Now is it just me, or is this strange?
Also - I can't sustain this level of his interest - what do I do? I'm becoming very fed up and not using my garden because of him.

OP posts:
user1495025590 · 29/06/2017 01:51

And change in personality (possibily cause of neighbour fall outs) is an early sign of dementia

user1496604328 · 29/06/2017 02:02

Next thing you know he will be inviting your daughter into his house when she's a bit older as he's "mummy's friend" who she trusts so much.
Ley down the rules now!
Everything about this creeps me out.

Clandestino · 29/06/2017 03:55

It could be dementia. Happened to my next door neighbour too.

Girliefriendlikesflowers · 29/06/2017 10:13

It doesn't ring true of dementia to me, I'm a nurse.

It's all a bit too thought through.

whataboutbob · 29/06/2017 14:40

Whether it is dementia or not (and there are different forms which can express themselves differently behaviourally) the OP needs to protect herself. The behaviour is really unreasonable so avoidance, obfuscation. having the husband around as much as possible to put him off is a good idea. And of course boarding the "hatch" up.

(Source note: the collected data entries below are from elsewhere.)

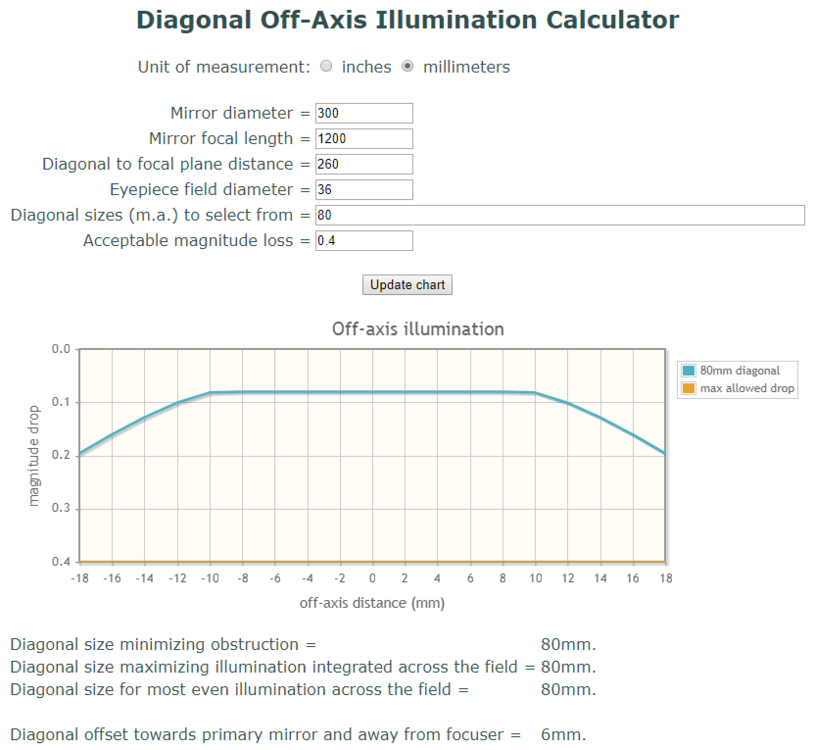Select the Diagonal to focal plane distance field

363,163

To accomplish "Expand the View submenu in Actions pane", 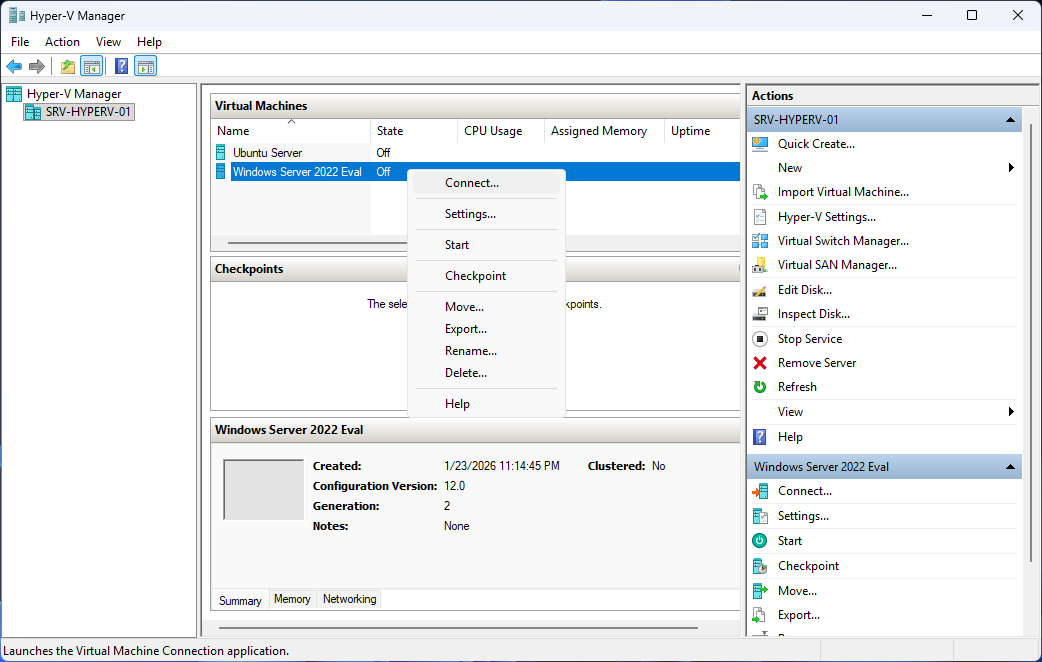I will coord(1013,411).
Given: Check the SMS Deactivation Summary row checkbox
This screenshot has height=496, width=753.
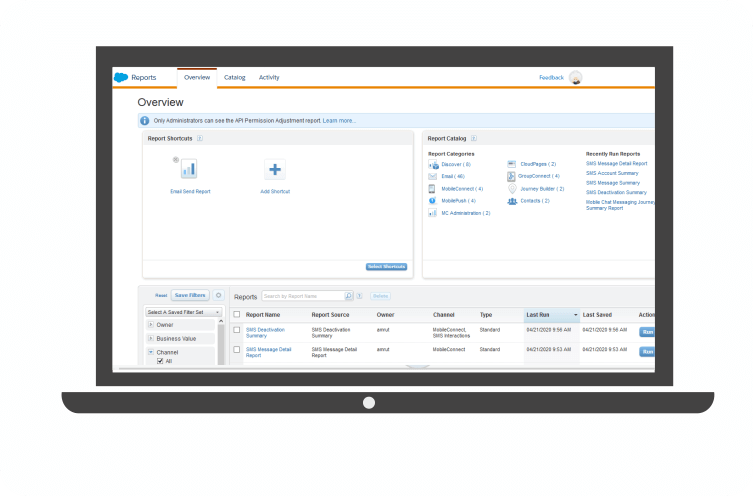Looking at the screenshot, I should coord(237,329).
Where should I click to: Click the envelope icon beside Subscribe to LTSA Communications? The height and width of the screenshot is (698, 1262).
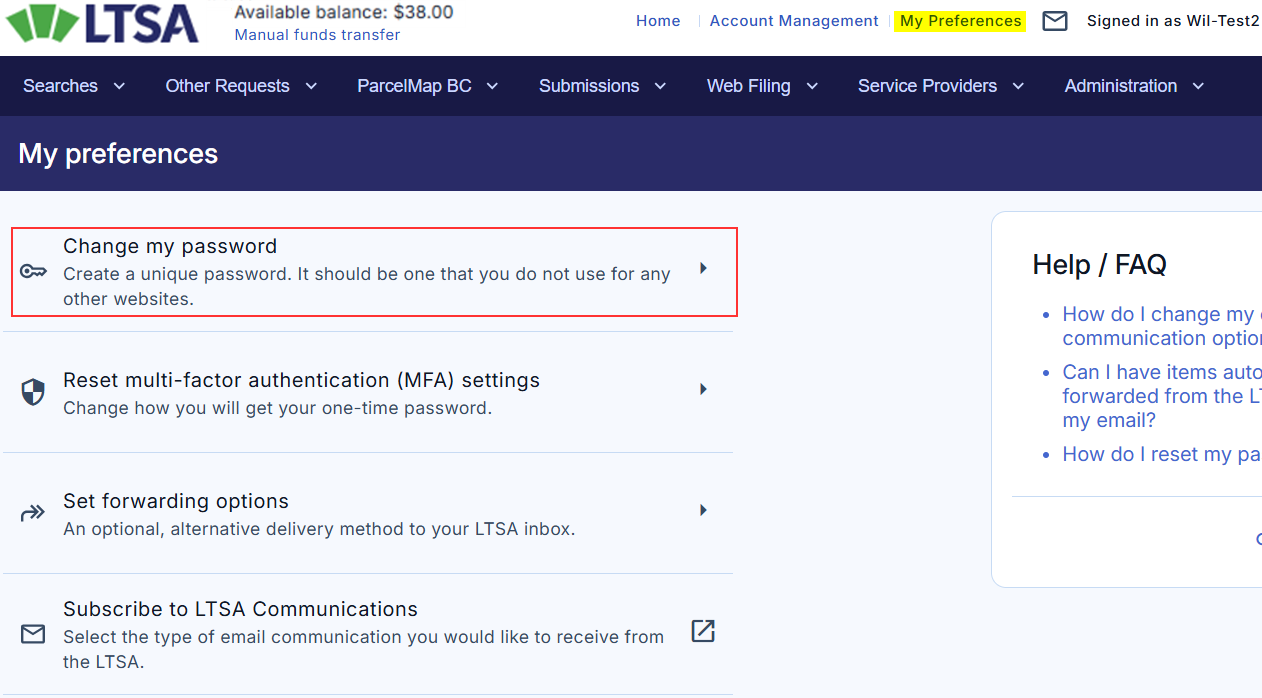pos(33,634)
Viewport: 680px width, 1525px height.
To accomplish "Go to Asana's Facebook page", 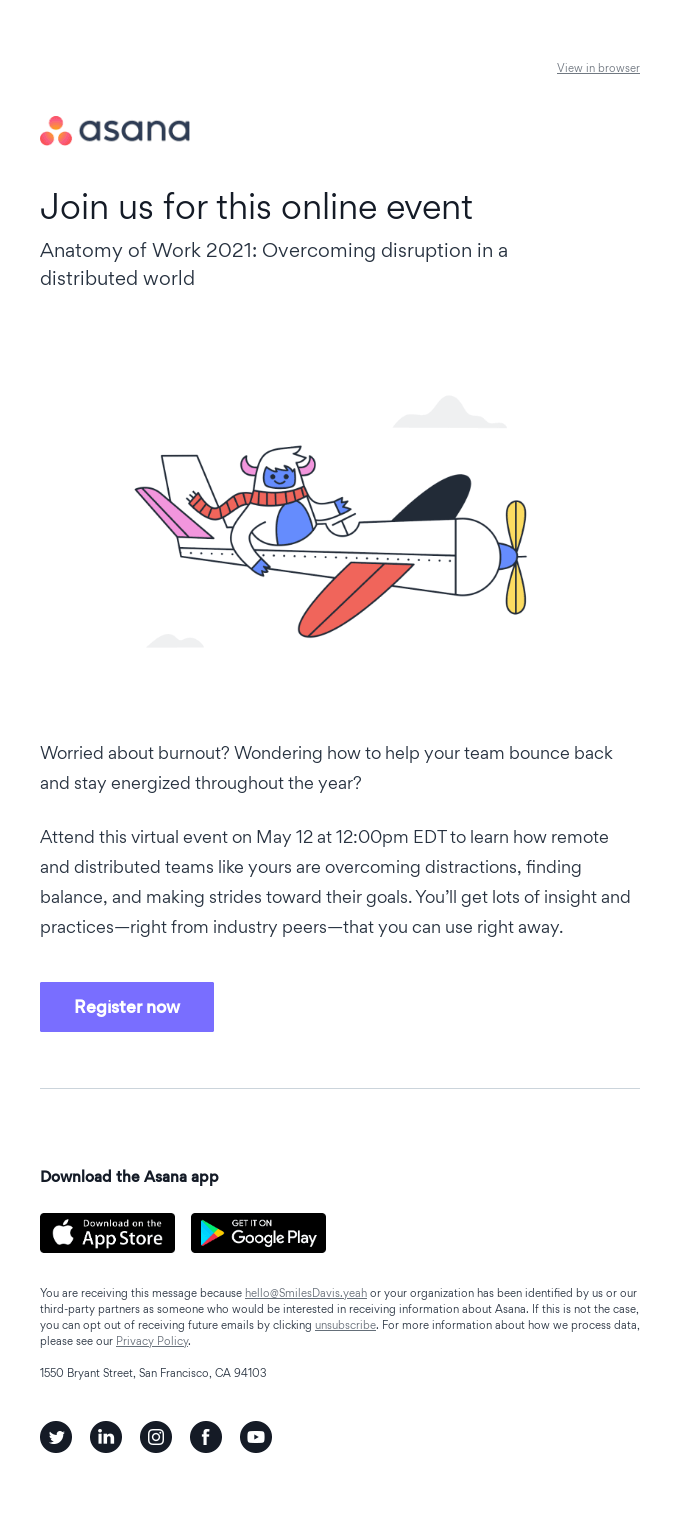I will click(206, 1437).

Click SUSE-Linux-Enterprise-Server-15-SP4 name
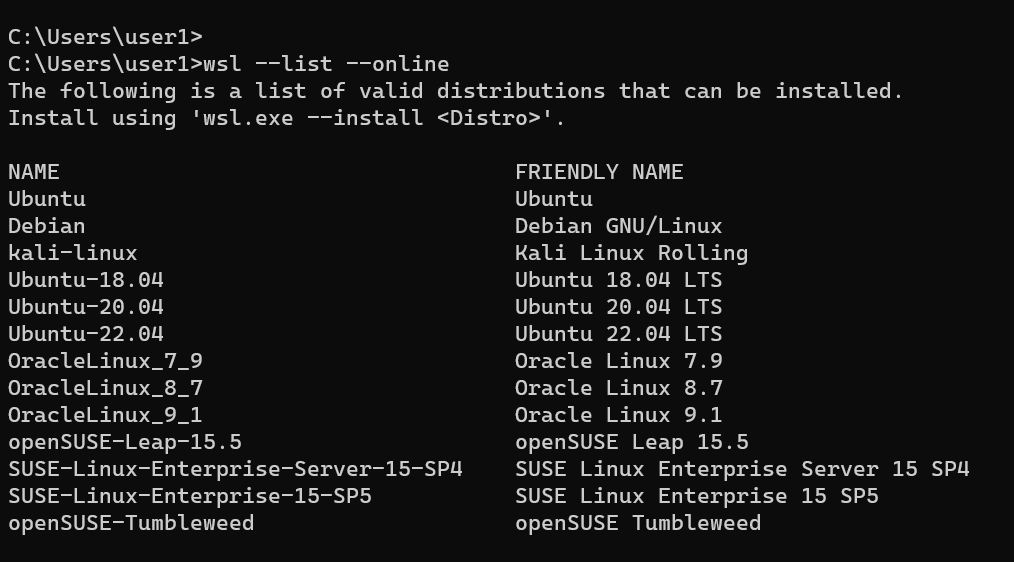point(235,470)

Lucysky2017 · 29/06/2017 15:12
  1. Go right out and block his spy hole today - Take a black sack out there and stick it on from your side.
  2. Don't answer the door if he rings. If possible put up a curtain or sheet over the glass door so he cannot see in.
  3. If he telephones just say sorry bit busy. YO uhave already given too much lea way in taking him to the baby's class with you. These people suck you in and suck you dry. My neighbour calls a lot and for ages (nearly 80) and I just stop the call when I'd have enough and I refuse her requests quite often eg she wanted to swap wheelie bins. She could not believe it when I said very calmly I am happy with my bin and I will not be swapping it! She has sucked other neighbours in more who will go over at night when she has an "emergency" (I just refuse to go). They never are emergencies. We get on okay but only because I am very firm and set limits.